Warner, who still remains doubtful for the first Test, said that a series win in India would be a massive achievement for Australia but conceded that the outcome would largely depend on how his side play against the home side spinners.
“Definitely, we have the resources to beat India. Dhoni is under pressure after recent results and we have the upperhand in pace bowling and our batsmen are among runs,” Warner said.
“It will be a massive thing if we beat India, leading to the Ashes series (after the India tour). But basically it would be decided by the challenge we are going to face against Indian spinners,” he said.
Like his team-mates Shane Watson and Ed Cowan had said, Warner felt the Australians should show the intent to be aggressive against the Indian spinners.
His comments, however, came on the day when his team mates woes against spinners were exposed once again as India A’s unfancied duo of left-arm spinner Rakesh Dhruv and off-spinner Jalaj Saxena excelled with an impressive display, forcing the visitors to follow on before the warm-up match ended in a draw here on Monday.
Gujarat’s Dhruv grabbed 5-51 while Madhya Pradesh all-rounder Saxena took four for 61 to dismiss Australia for 235 in their first innings in reply to India A’s total of 451.
With 216-run deficit, India A skipper Gautam Gambhir enforced the follow-on and Australia did a shade better in their second essay by finishing on 195 for three.
“I have the experience of playing against some of the Indian spinners in India. I was able to play sweep shot and cut. You can’t think of just blocking them. You have be show aggressive intent,” he said.

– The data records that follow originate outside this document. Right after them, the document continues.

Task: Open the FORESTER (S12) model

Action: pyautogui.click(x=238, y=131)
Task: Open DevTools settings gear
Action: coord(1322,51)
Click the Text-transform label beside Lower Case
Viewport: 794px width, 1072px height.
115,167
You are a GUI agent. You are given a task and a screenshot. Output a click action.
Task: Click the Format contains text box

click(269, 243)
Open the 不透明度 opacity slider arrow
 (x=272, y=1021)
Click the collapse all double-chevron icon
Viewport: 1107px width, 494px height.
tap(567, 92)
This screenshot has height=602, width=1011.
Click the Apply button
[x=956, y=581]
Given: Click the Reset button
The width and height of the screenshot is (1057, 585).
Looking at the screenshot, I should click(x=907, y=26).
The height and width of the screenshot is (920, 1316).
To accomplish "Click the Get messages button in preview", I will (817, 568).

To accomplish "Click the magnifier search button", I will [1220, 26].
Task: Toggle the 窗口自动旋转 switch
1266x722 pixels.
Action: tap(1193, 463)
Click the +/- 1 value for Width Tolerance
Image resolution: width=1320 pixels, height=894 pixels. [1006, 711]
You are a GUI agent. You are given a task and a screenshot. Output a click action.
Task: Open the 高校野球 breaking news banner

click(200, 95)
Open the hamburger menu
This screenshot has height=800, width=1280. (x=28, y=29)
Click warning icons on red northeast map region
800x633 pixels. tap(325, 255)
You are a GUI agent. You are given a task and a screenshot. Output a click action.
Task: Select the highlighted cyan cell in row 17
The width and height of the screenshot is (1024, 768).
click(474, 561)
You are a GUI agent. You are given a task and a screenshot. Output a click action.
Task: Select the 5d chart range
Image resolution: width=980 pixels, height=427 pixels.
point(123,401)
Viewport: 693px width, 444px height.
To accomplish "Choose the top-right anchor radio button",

If Parveez Rasool sowed the seeds of doubts in the Aussie minds about their inability to tackle spinners, Dhruv and Saxena’s performance will certainly compound their worries and at the same time encourage Harbhajan Singh, Ravichandran Ashwin and Pragyan Ojha to go all out against Michael Clarke’s men in the first Test.
The Aussies started the day at 131 for four and the overnight batsmen Matthew Wade (44) and Moises Henriques (33) took the score to 176 with a 49-run fifth wicket stand.
Both were trying to hit their way out of trouble – especially Henriques, who hit two fours and three sixes in his 41-ball knock before he padded an arm ball from the left-arm spinner Dhruv, which started the slide.
Meanwhile, the retirement of some batting greats and the recent failure to dominate England with spinners on home soil make India a “vulnerable” side in the upcoming Test against Australia, former cricketer Jeff Lawson commented.
The former Australian fast bowler said India’s defeat against England despite playing on favourable dust-bowls was a big positive for the visiting Australian side.
“The forthcoming Indo-Aussie Test series presents major challenges for both teams. India have recently lost 2-1 to England on home soil after winning the opening Test. Two conclusions come from that result: that England are tough, confident and classy, and that India are on the wane and are vulnerable,” Lawson said.
Lawson said in the absence of Anil Kumble, Rahul Dravid and VVS Laxman, combined with ageing stars such as Zaheer Khan, the best India could do was to prepare turning tracks but even this ploy failed against England.
“…They have an ageing and declining team, and the loss of experienced personnel – and form – by those still getting selected adds up to a fall or at least a stumble in the rankings.
“Spin has been seen as the short-term and interminable response from selectors and grounds staff. When in doubt, revert to type. But India have been beaten at their own dusty game and that result gives Australia significant hope,” Lawson wrote in his newspaper column.
Lawson said India’s fate in the series would hinge on how Virat Kohli fare.
“Virat Kohli was feisty and successful last summer in Australia and is quickly assuming the mantle of the keystone batsmen.
“He is young and aggressive – just the style India need to maintain a home mental edge that Tendulkar championed for so long.